Jews still conclude their Passover with the following prayer: Holy One, who dwells in our hearts Restore the countless congregation. Speedily lead the children of Thy people Redeemed, to Zion in joyful song. Next year in Jerusalem.
Our Christian eschatological commitment can be expressed in the closing Passover prayer as follows: “Tonight we are reminded of the promise Christ made at the Last Supper that He will eat Passover again with the redeemed of all the ages when He comes to establish His kingdom. We look forward to the fulfillment of Christ’s promise and we pray that this Blessed Hope may inspire each one of us to live upright and godly lives while we are awaiting His glorious appearing and invitation to participate in the marriage supper of the Lamb.”

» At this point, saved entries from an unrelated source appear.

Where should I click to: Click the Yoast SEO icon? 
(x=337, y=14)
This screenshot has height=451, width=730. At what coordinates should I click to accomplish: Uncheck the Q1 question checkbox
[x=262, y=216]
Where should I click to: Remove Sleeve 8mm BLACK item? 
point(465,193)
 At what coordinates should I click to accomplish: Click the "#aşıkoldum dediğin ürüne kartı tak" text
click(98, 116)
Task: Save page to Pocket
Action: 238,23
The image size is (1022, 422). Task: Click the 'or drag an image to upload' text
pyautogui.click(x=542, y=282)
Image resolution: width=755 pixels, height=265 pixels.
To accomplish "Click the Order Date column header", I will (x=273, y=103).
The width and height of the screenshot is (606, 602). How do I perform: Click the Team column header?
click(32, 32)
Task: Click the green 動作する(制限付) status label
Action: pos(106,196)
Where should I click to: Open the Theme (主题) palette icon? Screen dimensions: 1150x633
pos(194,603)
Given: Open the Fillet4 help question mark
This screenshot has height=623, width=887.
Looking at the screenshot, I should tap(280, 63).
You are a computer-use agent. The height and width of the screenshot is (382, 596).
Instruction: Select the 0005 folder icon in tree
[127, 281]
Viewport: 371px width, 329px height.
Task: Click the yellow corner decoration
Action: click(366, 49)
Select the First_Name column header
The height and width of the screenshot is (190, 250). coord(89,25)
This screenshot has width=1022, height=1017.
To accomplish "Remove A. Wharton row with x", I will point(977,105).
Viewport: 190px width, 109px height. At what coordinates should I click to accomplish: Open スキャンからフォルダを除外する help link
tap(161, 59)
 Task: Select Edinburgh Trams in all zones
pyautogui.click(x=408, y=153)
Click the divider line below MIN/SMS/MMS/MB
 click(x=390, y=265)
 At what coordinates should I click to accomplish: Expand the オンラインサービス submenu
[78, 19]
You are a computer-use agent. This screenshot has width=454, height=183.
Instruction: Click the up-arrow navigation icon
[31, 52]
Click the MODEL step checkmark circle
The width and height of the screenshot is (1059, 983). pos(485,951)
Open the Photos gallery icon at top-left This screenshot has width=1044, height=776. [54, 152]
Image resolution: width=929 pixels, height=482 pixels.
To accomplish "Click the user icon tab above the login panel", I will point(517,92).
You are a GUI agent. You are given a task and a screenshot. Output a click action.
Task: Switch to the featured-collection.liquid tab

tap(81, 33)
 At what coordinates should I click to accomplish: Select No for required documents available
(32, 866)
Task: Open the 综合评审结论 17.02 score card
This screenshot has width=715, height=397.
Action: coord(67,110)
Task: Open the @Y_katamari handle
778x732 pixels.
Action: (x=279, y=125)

After the Passover ceremony, the church will sit and listen to a sermon by the minister. A half hour to an hour at most.
10. Paschal Closing Hymn.
Jesus concluded the Paschal Supper with His disciples by singing a hymn: “And when they had sung a hymn, they went out to the Mount of Olives” (Matt 26:30). An appropriate closing hymn can be: God be with you till we meet again; By His counsels guide, uphold you, With His sheep securely fold you: God be with you till we meet again.
After the sermon. The church may fellowship together, eat and drink unleavened foods that people may bring and talk.
The conclusion of the celebration of Passover marks the beginning of the seven-day Feast of Unleavened Bread. While Passover typifies how God has delivered us from the bondage of sin through the sacrifice of His Son, the Feast of Unleavened Bread represents how we accept God’s provision of salvation by living new lives of purity and sincerity. In a sense this Festival points to the heavenly ministry of Jesus, who is actively working in our behalf to cleanse us from the presence and power of sin (Heb 7:25). The Feast of Unleavened Bread assures us that God is still setting His people free from the bondage of sin, just as He freed the Israelites from Egyptian bondage.